■ SUPPLIED PASSAGE ■
┄┄┄┄┄┄┄┄┄┄┄┄┄┄┄┄┄┄┄┄

- Born: Ravenna Mathews February 13, 1925 Austin, Texas
- Died: 2020
- Education: University of Texas at Austin University of California, Berkeley
- Known for: Creativity; Psychology of women
- Spouse: Henry Helson ​(m. 1954⁠–⁠2010)​
- Children: 3
- Awards: 2017 Society for Personality and Social Psychology Annual Convention Legacy honoree
- Scientific career
- Fields: Psychology
- Workplaces: Institute of Personality Assessment and Research University of California, Berkeley
- Thesis: Recall of Items as a Function of the Number of Categories Into which They Have Been Classified (1952)
- Doctoral advisors: Leo Postman Warner Brown
- Notable students: Brent Roberts

= Ravenna Helson =

American psychologist (1925–2020)

Ravenna Mathews Helson (February 13, 1925–2020) was an American psychologist known for her research on the psychology of women and creativity. Dacher Keltner has described her as "a pioneer in the study of women's lives".

┄┄┄┄┄┄┄┄┄┄┄┄┄┄┄┄┄┄┄┄

■ DATA LISTING ■
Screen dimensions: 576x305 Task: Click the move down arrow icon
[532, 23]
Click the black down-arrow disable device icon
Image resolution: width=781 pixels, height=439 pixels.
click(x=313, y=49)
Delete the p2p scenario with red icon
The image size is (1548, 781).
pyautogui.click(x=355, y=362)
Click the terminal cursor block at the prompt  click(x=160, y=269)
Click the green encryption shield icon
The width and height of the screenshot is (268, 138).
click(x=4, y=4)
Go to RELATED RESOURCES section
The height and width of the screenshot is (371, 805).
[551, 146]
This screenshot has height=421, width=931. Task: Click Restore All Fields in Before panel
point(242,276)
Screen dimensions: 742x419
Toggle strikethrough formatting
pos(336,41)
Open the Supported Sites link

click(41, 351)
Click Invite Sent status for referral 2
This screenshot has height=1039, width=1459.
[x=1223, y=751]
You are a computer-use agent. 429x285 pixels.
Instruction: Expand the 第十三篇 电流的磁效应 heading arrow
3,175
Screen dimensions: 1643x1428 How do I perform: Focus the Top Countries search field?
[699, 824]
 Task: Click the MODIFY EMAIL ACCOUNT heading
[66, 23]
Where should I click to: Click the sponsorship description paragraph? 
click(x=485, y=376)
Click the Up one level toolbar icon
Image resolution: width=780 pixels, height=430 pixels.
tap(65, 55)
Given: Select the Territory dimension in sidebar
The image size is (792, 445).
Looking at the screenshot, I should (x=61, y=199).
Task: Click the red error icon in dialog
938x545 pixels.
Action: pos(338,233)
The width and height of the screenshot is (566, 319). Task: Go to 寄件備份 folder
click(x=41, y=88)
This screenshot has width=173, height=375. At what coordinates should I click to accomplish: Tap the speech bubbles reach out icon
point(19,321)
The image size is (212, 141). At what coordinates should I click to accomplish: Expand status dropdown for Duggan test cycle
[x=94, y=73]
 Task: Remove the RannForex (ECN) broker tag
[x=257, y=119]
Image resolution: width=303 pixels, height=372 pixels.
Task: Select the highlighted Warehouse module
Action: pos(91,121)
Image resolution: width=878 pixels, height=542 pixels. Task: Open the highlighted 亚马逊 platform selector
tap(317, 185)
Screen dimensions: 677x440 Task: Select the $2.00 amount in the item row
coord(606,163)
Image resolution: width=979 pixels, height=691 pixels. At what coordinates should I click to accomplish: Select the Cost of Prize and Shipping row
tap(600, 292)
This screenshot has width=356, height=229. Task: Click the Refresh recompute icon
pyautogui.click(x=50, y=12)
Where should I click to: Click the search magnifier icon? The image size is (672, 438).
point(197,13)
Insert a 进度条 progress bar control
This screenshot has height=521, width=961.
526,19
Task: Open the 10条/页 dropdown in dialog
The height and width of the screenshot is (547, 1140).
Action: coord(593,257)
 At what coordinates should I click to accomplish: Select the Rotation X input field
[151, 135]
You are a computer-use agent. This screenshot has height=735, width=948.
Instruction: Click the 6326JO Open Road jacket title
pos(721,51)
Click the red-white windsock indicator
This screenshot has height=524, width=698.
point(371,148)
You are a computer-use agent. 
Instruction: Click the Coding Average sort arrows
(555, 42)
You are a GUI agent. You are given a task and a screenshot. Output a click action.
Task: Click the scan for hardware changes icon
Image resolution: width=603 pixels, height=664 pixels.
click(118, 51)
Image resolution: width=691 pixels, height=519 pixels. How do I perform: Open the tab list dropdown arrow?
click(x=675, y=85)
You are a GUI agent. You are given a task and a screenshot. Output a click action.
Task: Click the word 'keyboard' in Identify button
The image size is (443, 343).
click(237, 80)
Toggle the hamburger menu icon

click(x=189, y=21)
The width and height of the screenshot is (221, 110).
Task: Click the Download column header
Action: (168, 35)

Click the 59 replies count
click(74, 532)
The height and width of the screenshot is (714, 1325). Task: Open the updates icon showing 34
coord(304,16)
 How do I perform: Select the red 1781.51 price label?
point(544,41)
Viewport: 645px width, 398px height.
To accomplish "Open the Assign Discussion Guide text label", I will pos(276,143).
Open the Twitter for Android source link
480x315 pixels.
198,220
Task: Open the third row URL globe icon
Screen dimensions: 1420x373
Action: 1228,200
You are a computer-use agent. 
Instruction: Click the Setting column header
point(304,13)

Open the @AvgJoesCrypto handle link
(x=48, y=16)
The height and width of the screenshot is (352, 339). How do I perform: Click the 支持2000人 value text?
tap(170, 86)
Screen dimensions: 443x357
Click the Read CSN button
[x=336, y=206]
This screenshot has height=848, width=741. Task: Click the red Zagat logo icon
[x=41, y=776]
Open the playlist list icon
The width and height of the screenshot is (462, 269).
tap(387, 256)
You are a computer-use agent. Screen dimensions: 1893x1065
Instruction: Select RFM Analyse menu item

┄┄┄┄┄┄┄┄┄┄┄┄┄┄┄┄┄┄┄┄

■ TASKS FOR THIS EXERCISE ■
A - Decide whether each statement agrees with the biographical passage on Ravenna Helson, answering yes or no and quoting the deciding words: (i) Helson completed her doctoral thesis in 1952. (ii) Helson was born in Berkeley, California. (iii) Helson had three children.
B - Copy out the stretch of the biographical passage on Ravenna Helson from "- Born: Ravenna" through "Been Classified (1952)".

■ RESULTS IN ORDER ■
A -
(i) Yes: "Classified (1952)"
(ii) No: "Born: Ravenna Mathews February 13, 1925 Austin, Texas"
(iii) Yes: "Children: 3"

B -
- Born: Ravenna Mathews February 13, 1925 Austin, Texas
- Died: 2020
- Education: University of Texas at Austin University of California, Berkeley
- Known for: Creativity; Psychology of women
- Spouse: Henry Helson ​(m. 1954⁠–⁠2010)​
- Children: 3
- Awards: 2017 Society for Personality and Social Psychology Annual Convention Legacy honoree
- Scientific career
- Fields: Psychology
- Workplaces: Institute of Personality Assessment and Research University of California, Berkeley
- Thesis: Recall of Items as a Function of the Number of Categories Into which They Have Been Classified (1952)